Pierce Brosnan and Linda Hamilton headline Dante’s Peak, and both were already veterans of big action franchise films. Brosnan even had a James Bond film (Tomorrow Never Dies) open this same year. They both balance the serious nature of the drama with the heightened fun of the disaster picture premise. The highlight of the supporting cast? John Carpenter favorites Peter Jason and Charles Hallahan.

Volcano‘s top stars didn’t shine as bright back in 1997 (and one of them only grew dimmer since), but they made for a pretty compelling and atypical pair at the time. Tommy Lee Jones brings his cantankerous self to the role, and while it seems beyond his wheelhouse, it’s clear he’s embracing the action-hero environment with energy and a clear sense of humor. He’s fighting lava in L.A. and he’s loving every minute of it. Anne Heche was heading into her career highpoint in ’97, and while it wouldn’t last long, she proves herself more than capable of delivering charismatic and capable lead role. The supporting cast is every bit as solid with smaller turns from Don Cheadle, Gaby Hoffman, John Carroll Lynch, John Corbett, Keith David, Richard Schiff, Michael Rispoli, and the terrific Jacqueline Kim.

Advantage: All due respect to Jason and Hallahan, but the winner here is Volcano, easy.

Critical Reception

Neither critics nor audiences were all that enamored by Dante’s Peak. Per Rotten Tomatoes, the film sits at a surprising 24% with many reviewers enjoying the big disaster sequences while finding the script and character-work simply disastrous. As mentioned above, the peak doesn’t blow until about an hour in leaving a lot of hot air turning people off for far too long. The audience score is barely better at 38%.

Volcano had the opposite problem with critics liking it more than audiences. Its RT score reached 50% – half of the critics really dig a cranky Tommy Lee Jones! – while the audience number sits at 31%.

Advantage: Rotten Tomatoes may be less of a science than vulcanology, but numbers don’t lie. Volcano wins this round.

Budget and Box-Office

Dante’s Peak had a healthy budget of $116 million, which, while quaint these days for a supposed blockbuster, was no small potatoes in ’97. It’s all on the screen with some (mostly) strong digital work accompanied by a healthy dose of practical stunt/destruction action. Unfortunately, its box-office capped out at $178 million worldwide, meaning after marketing costs were taken into account the film narrowly crept into the black.

Volcano cost a little bit less (relatively speaking) at $90 million before marketing, but while that still feels like a lot for what we get on the screen, it also wasn’t apparently enough.
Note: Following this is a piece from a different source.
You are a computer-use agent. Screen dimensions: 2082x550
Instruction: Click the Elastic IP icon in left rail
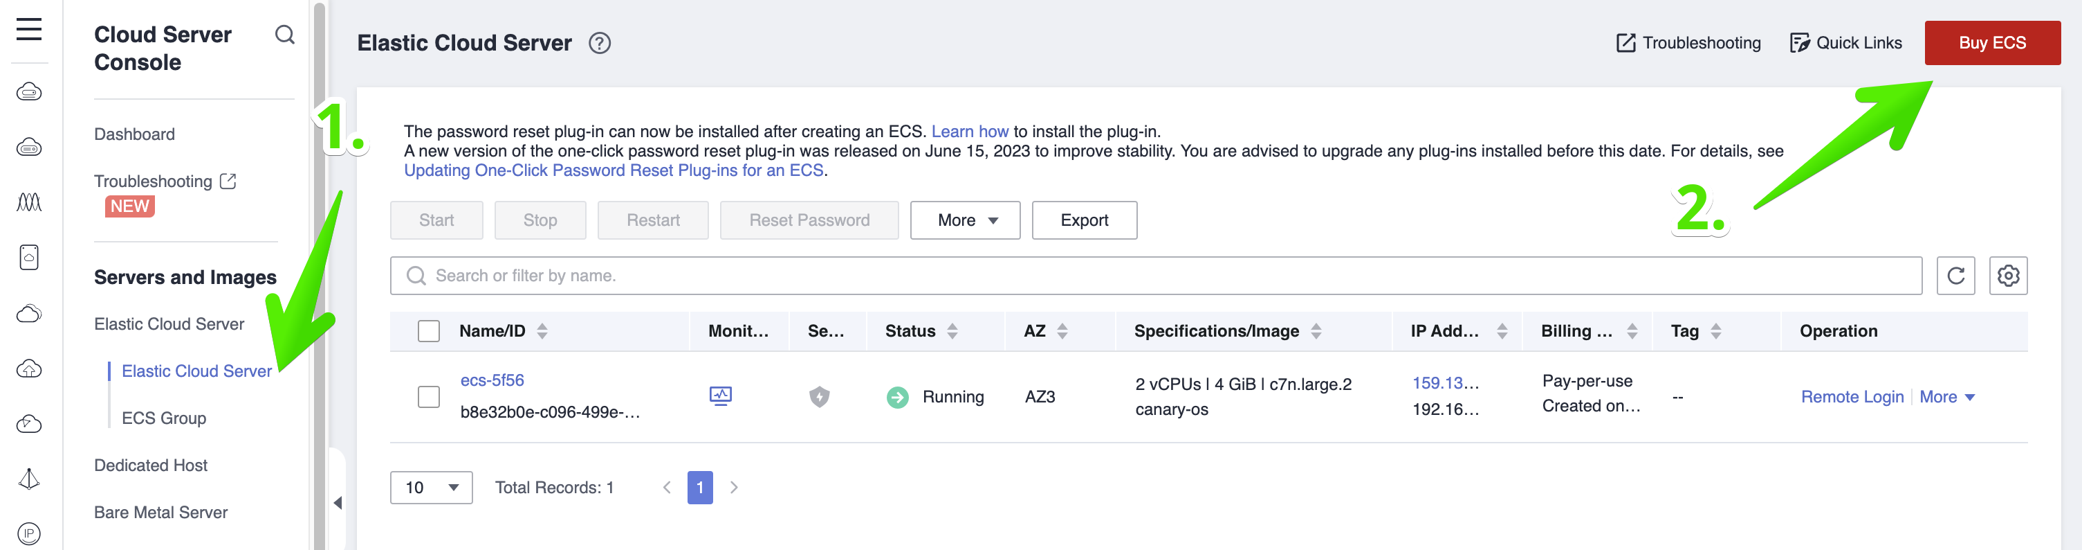click(29, 533)
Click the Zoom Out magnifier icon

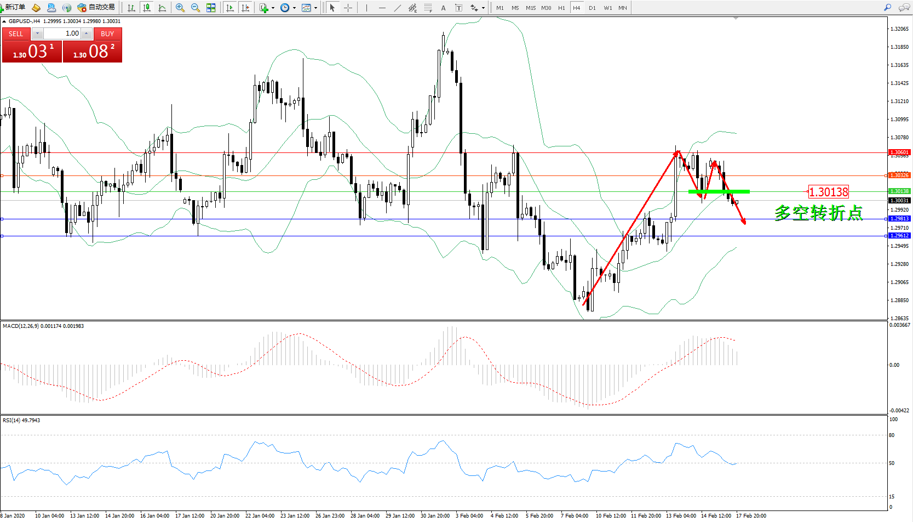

The film features more than a few extremely rough VFX shots, mostly in the back half as the city is really going to hell. A sequence involving the intentional downing of a high-rise building is especially egregious in its laughably bad composite work – seriously, the shot of Jones running towards us as the building collapses is something special. It went on to earn $122 million worldwide, but on this budget plus marketing costs that means it was a definite financial bust.

Advantage: Both films fared well on video and probably count as successes now, but based strictly on box-office takes, this category goes to Dante’s Peak.

My Take

Both scripts feature a fair amount of silliness and weak writing, but Dante’s Peak is the better put together movie. It just looks and feels more consistently professional throughout. All of that said? Volcano is far more entertaining of a watch. Tommy Lee Jones getting pissed off at the earth’s crust is priceless, the precarious blend of the serious and silly is good fun, and moments of sacrifice are effective and affecting (even when they too are silly). It also earns a point for its clumsy but heartfelt attempt at commenting on the racial division in L.A. with a little girl’s observation that we all look the same when covered in ash. Aww. Neither film is more than mild entertainment, but if you can only watch one volcano-centric movie…make it Joe Versus the Volcano (1990). If it has to be one of these, though, see the one where the coast is toast… see Volcano.